Cheat Days – Cheat days feel like a well-deserved reward, but just one big meal could pack on enough calories to return the pounds you worked hard to lose during the week. If you feel the need to splurge, be sure to minimize your portions.
“Sweating more means you’re working harder” – I saw a guy in two sauna suits working out, and all I could do was shake my head. Sweating is not necessarily an indicator of exertion – it’s your body’s way of cooling itself. It’s possible to burn a significant number of calories without breaking a sweat.
Drinking your calories – There’s going to be a party tonight, so you skip meals to save up on calories. But drinking on an empty stomach can weaken your immune system and increase your risk of alcohol poisoning if you overdo it.
Crunches – Contrary to popular belief, crunches are not the best way to slim down your waist. You’ll get much better results with performing sprints, climbing stairs, or jumping rope.
Going gluten-free – The verdict is in. Unless you have celiac disease (that’s only 1% of the population), cutting gluten won’t help you shed pounds.
Cutting your calories by more than half – Cutting your calories severely will help you drop pounds in the short term. But when you eat less than 70% of the calories you need per day, you lose muscle mass instead of fat.
Sticking to one food group – The cabbage soup diet, the grapefruit diet, the candy diet: cutting all but one of the food groups may make you lose weight. Unfortunately, super-restricted diets are almost impossible to maintain. They also make you more likely to binge once you go back to eating regularly.
Diet drinks – The chemicals that replace sugar in diet drinks actually make you gain weight.

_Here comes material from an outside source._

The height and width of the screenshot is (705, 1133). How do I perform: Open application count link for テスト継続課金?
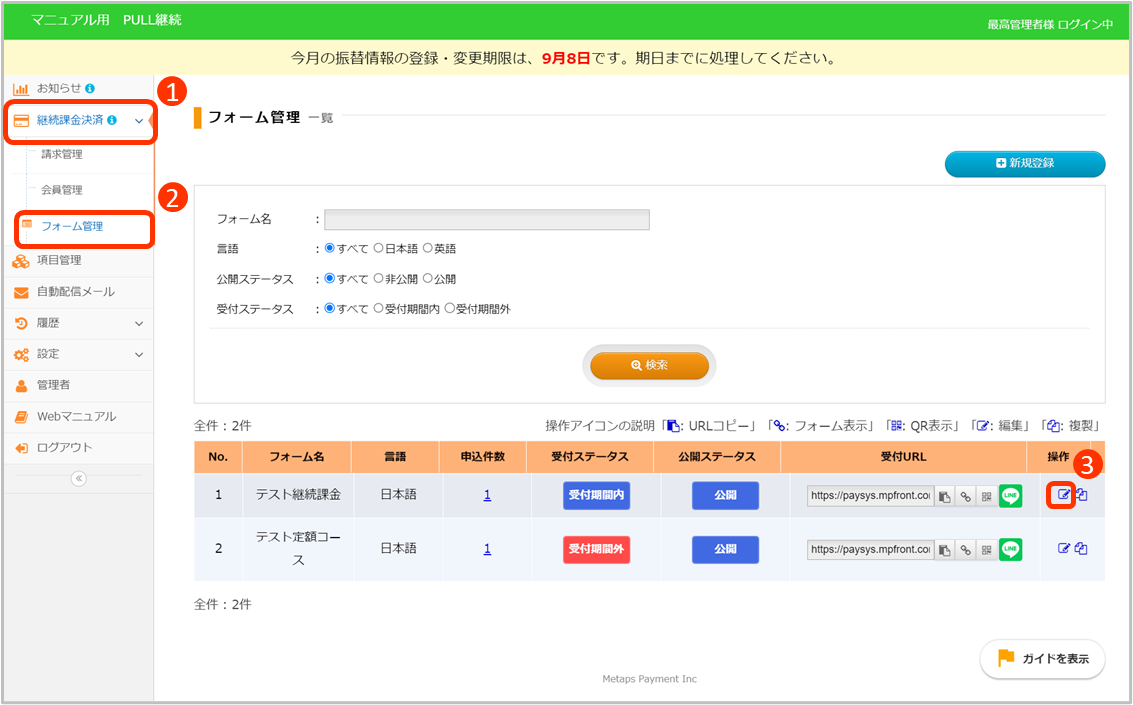click(x=487, y=495)
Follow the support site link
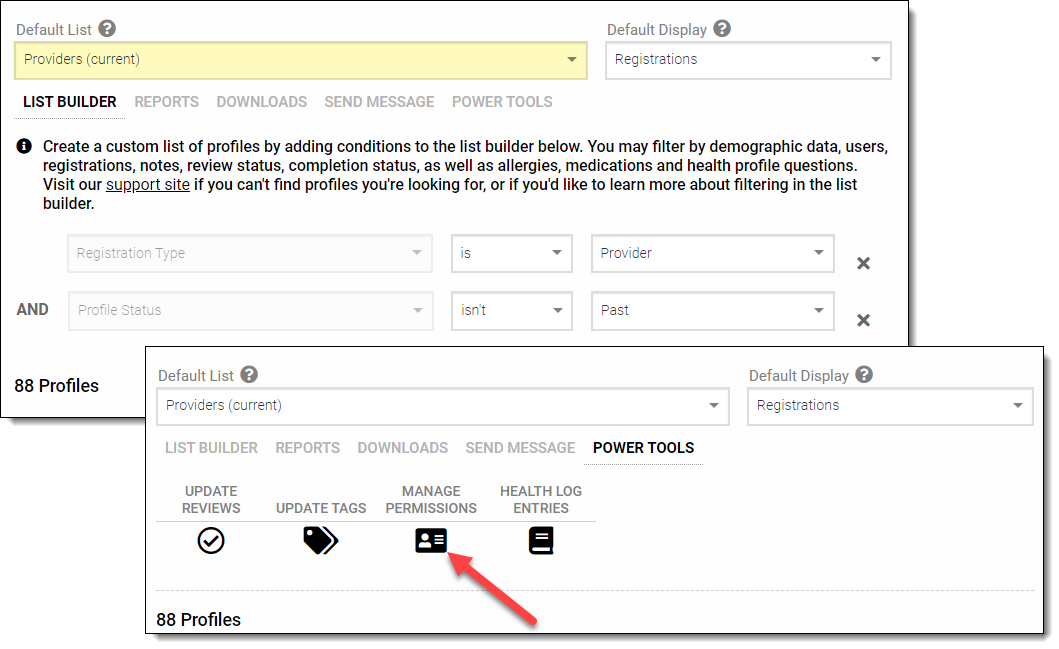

Treating all calories equal – 100 calories worth of cake and 100 calories worth of apples are not created equal. Junk calories can cause spikes in hunger, more easily store themselves as fat and are harder to burn off. And because they’re empty calories, they won’t fill you up and it will tempt you to eat more later.
Water and weight loss – While swimming is great for increasing lung capacity, toning muscles, and even helping to burn off excess tension, the surprising truth is that unless you are swimming for hours a day, it may not help you lose much weight.